Repricings for block proving (Part 2: The tools and process)

Thanks, Cody, Vitalik, Kev, Pari, Conner, Ladislaus, Marius, and Maria for their feedback

In a previous article in this series, we explored the motivation behind block-proving benchmarking efforts. In this second part, we dive into the tooling we created and the process for interpreting the measurements (with some tentative results).

Refreshing the goals

Before jumping into the details, let’s clarify our goals and requirements:

We want to measure worst-case scenarios, as these are the only metrics relevant for gas repricing.
We are interested in open-source zkVMs that support standardized targets. In the short term, we can benchmark those zkVMs working towards that goal, but we should consider only zkVMs intended for mainnet production—including others would skew repricing conclusions.
The tools and processes for measuring and analyzing results should be open-source and easy to reproduce.
The guest programs used for measurements should be the EL clients maintained by their respective teams.

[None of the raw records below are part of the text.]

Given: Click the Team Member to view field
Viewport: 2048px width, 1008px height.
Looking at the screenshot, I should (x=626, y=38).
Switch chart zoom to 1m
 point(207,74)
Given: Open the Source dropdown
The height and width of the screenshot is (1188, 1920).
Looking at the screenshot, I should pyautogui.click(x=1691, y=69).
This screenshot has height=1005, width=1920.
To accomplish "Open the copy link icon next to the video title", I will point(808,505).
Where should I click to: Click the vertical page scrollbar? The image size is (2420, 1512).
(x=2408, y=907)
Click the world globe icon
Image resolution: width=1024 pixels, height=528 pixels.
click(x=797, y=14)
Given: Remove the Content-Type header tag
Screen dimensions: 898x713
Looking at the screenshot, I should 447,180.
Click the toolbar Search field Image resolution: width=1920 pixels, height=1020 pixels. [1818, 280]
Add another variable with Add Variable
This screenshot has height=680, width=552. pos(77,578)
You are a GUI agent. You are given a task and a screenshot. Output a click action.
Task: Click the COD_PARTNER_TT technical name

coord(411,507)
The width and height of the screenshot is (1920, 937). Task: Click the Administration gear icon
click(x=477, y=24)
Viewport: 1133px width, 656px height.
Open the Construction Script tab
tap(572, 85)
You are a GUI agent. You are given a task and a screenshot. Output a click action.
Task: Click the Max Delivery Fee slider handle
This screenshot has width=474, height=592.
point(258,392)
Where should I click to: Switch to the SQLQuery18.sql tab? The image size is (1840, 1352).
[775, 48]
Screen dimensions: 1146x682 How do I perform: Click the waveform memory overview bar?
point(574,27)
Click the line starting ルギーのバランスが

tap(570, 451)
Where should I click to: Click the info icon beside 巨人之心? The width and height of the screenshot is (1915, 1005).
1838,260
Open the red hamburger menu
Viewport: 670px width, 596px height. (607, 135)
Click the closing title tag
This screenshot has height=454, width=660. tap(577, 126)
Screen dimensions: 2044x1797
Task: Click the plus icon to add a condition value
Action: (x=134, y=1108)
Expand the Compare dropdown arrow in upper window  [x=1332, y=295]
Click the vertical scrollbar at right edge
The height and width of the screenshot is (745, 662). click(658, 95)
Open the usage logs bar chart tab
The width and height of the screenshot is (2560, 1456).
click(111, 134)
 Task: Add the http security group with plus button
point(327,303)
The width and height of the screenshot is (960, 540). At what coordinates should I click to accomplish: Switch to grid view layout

Temporarily, we can experiment with modifications if the changes are planned to be upstreamed.

These bullet points reflect our team’s preferences, but all of our testing infrastructure is sourced so that others can benchmark on forked EL clients or non-open-source provers.

Proving throughput

The starting point for a block-proving repricing effort is defining the minimum required proving throughput—the rate at which gas can be proven, measured in gas per second. For example, if the gas limit is 60M gas and the maximum proving time is 8 seconds, then we need at least 60M/8s = 7.5 Mgas/s (million gas per second) proving throughput. If the proving throughput for any block case is less than this number, the proof generation time will exceed our limit.

This throughput framing helps interpret benchmark results. For example, if a MULMOD-heavy block uses 30M gas but takes 15s to prove, its throughput is only 2 Mgas/s. Comparing this to the 7.5 Mgas/s target gives a ratio of ~3.75x—suggesting MULMOD may need roughly a 3-4x price increase. When the benchmark isolates a single operation well, this ratio is a strong signal for purpose-built optimizations or repricing.

This model can be used to test whether repricing proposals achieve the desired range for every opcode. The most reliable approach is to set new prices and re-run the entire dataset, since fixtures (i.e., test benchmarks targeting operations) are not fully independent in their opcodes.

The benchmarking stack

Previously, tooling for benchmarking Ethereum blocks in zkVMs was virtually nonexistent. We decided to start from scratch and build the necessary tooling.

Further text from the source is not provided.